Al Museo Diocesano le raccolte di Urzì e Nicolosi

Al Museo Diocesano Di Catania è stata inaugurata una nuova mostra in collaborazione con la Soprintendenza di Catania. Sono esposte le raccolte di Urzi e Nicolosi, che sono entrambi provenienti dalla generosità di due sacerdoti catanesi che per pura passione nel corso della loro vita hanno collezionato oggetti d’arte. Prima di morire per testamento hanno lasciato in eredità all’Arcidiocesi di Catania in modo che questi reperti non si disperdessero e che potessero essere visti da un vasto pubblico come testimonianza della storia del passato. Sono intervenuti all’inaugurazione l’arcivescovo Monsignor Salvatore Cristina, Alberto Samonà, Assessore Regionale ai Beni Culturali e Identità siciliana, Barbara Mirabella, assessore ai Beni culturali e Pubblica Istruzione del Comune di Catania, Rosalba Panvini, soprintendente Beni culturali e ambientali, Grazia Spampinato direttore Museo Diocesano, Michele Ursino, funzionario direttivo la soprintendenza.
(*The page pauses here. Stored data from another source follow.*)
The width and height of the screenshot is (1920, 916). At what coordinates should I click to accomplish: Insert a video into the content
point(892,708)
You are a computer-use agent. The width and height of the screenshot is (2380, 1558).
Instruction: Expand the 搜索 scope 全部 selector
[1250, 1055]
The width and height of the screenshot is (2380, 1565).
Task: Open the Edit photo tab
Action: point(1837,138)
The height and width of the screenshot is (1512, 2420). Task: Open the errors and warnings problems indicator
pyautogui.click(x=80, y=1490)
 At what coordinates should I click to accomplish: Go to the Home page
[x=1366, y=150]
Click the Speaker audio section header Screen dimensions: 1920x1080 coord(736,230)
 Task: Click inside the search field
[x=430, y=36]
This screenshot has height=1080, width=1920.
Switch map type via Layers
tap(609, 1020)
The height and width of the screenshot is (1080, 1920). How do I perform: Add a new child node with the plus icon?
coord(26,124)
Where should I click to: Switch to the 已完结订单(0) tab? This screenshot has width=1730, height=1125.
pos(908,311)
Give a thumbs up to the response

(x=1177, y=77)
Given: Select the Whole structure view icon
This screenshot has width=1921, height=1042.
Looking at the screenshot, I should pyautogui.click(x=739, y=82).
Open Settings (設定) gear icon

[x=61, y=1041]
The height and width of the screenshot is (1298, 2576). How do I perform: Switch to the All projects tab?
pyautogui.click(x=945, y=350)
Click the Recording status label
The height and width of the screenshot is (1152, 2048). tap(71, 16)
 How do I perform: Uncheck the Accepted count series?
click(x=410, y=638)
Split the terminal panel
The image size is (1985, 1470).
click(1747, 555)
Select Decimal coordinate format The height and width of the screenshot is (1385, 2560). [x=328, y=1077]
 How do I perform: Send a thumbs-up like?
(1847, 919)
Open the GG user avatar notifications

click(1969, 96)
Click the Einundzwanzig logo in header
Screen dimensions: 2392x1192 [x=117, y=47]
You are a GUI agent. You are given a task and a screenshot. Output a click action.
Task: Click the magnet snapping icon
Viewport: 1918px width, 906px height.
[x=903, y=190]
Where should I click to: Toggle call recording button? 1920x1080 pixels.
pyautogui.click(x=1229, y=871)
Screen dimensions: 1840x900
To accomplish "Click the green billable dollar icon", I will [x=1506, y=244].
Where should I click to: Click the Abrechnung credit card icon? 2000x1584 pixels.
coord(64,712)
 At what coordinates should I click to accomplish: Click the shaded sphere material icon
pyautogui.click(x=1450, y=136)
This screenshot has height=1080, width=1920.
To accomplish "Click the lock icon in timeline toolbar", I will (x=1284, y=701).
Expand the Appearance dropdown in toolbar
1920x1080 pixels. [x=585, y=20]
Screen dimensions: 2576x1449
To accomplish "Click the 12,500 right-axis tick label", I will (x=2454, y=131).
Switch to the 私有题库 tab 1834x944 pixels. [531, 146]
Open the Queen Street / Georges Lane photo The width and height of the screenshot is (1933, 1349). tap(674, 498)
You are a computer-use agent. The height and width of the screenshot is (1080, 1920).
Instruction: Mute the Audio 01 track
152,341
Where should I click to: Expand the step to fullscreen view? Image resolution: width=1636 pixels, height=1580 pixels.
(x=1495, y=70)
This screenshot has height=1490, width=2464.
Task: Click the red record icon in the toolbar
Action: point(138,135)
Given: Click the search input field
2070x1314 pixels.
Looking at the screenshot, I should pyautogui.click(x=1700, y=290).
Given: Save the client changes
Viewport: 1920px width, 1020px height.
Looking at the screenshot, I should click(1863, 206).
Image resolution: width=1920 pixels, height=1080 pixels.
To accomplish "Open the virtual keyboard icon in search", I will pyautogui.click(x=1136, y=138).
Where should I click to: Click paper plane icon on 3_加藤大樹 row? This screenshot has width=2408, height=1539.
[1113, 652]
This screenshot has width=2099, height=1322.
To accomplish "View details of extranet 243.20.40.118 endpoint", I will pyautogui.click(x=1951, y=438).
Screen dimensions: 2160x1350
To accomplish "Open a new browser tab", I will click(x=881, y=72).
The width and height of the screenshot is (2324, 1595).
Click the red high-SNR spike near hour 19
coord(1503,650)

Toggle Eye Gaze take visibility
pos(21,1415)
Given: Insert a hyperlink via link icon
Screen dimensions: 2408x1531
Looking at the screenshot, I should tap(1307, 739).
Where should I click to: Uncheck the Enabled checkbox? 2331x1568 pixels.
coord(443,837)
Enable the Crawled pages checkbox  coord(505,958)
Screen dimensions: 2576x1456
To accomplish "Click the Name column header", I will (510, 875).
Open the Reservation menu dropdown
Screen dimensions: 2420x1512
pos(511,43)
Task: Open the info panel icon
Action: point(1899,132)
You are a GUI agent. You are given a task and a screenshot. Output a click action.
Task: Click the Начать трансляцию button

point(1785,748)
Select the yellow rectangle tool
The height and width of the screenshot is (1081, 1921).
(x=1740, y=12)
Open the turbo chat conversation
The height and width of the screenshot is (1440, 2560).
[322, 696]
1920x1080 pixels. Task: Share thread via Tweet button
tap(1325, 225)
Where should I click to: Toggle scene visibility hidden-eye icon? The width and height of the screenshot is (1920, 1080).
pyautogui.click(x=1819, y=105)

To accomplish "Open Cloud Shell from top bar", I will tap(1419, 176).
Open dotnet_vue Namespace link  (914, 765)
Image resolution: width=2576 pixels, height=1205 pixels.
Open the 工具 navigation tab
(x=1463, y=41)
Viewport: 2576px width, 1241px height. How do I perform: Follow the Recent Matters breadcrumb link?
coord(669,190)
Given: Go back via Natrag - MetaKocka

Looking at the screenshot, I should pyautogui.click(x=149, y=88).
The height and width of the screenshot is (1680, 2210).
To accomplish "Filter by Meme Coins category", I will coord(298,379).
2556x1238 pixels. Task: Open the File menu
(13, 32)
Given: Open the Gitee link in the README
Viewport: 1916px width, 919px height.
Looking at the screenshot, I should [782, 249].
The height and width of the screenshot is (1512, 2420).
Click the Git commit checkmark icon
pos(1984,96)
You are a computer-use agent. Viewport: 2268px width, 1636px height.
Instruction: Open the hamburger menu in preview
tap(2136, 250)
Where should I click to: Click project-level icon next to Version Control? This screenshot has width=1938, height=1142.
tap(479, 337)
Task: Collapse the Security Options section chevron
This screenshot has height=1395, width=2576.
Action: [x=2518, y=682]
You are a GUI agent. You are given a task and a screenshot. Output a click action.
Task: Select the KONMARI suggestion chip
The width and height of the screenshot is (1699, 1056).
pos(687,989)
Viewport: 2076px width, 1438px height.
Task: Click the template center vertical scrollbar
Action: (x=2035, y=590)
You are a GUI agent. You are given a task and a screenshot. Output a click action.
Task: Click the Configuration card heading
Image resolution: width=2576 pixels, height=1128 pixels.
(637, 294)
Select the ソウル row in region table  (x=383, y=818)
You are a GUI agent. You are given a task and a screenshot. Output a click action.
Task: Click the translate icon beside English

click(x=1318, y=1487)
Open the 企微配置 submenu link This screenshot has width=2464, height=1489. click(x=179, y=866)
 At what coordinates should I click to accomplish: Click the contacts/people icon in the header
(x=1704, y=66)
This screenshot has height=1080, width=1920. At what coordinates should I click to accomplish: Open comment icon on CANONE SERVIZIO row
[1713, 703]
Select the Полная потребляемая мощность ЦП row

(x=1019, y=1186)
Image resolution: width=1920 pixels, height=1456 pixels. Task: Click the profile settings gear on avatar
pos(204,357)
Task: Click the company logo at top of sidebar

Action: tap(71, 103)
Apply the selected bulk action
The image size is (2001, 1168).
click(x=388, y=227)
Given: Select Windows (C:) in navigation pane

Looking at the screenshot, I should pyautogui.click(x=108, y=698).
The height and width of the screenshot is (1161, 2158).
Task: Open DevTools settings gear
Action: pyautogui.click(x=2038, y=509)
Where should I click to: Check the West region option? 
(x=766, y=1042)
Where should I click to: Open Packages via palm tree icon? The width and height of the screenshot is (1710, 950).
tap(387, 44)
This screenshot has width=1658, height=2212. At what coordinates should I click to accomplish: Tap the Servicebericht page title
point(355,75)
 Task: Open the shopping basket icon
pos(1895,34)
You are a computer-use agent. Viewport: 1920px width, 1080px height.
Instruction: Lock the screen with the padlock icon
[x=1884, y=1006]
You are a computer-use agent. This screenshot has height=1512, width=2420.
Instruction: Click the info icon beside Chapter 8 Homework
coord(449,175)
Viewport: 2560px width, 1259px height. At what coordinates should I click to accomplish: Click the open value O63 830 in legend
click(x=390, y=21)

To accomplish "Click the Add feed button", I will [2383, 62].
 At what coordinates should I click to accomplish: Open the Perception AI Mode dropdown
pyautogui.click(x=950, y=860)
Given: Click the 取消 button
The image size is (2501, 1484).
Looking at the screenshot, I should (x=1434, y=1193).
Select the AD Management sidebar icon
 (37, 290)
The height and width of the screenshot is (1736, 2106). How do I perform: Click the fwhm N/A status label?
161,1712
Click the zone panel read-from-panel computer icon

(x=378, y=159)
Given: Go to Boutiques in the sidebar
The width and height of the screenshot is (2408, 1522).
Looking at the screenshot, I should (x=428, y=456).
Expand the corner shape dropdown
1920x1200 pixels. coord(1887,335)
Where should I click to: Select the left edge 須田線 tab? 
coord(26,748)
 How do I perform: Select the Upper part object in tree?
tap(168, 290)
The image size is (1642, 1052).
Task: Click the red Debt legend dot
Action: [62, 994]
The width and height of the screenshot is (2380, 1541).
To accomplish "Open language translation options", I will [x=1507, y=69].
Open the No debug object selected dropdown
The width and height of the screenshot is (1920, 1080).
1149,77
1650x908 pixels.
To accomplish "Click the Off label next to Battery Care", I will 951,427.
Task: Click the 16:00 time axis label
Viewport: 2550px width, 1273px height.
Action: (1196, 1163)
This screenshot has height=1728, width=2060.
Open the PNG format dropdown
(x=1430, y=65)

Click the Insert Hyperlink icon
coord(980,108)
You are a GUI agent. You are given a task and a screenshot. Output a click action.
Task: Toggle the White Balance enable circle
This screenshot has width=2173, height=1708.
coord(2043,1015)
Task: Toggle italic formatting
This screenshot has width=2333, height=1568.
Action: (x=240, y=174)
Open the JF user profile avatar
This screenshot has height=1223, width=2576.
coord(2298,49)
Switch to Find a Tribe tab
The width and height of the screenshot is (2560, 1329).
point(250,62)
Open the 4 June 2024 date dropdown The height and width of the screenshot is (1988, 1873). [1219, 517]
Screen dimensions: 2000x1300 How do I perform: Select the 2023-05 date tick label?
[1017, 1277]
Erano presenti Mariele Giuffrida e Giovanni Cannata del coordinamento scientifico del Museo Diocesano e poi anche Anna Lucifora Salvatore Francesco Cavarra e Salvatore Vito, responsabili l’allestimento espositivo e illuminotecnico. Monsignor Salvatore Urzì, per testamento olografo del 27 febbraio 1996 donò tutti i suoi beni all’Arcidiocesi di Catania. Sono stati rinvenuti nella sua casa vi erano circa 163 pezzi di quelle dimensioni che definiti subito dal notaio rogatore di probabile interesse archeologico. Anche Monsignor Salvatore Nicolosi che fu appassionato di numismatica lasciò tutti i beni all’Arcidiocesi di con testamento olografo in data 8 agosto 2012. La sua raccolta si compone di circa 1000 pezzi tra monete moderne e medaglie. Tra queste anche alcuni esemplari più antichi di epoca greco-romana e persino del periodo medievale e di provenienza islamica.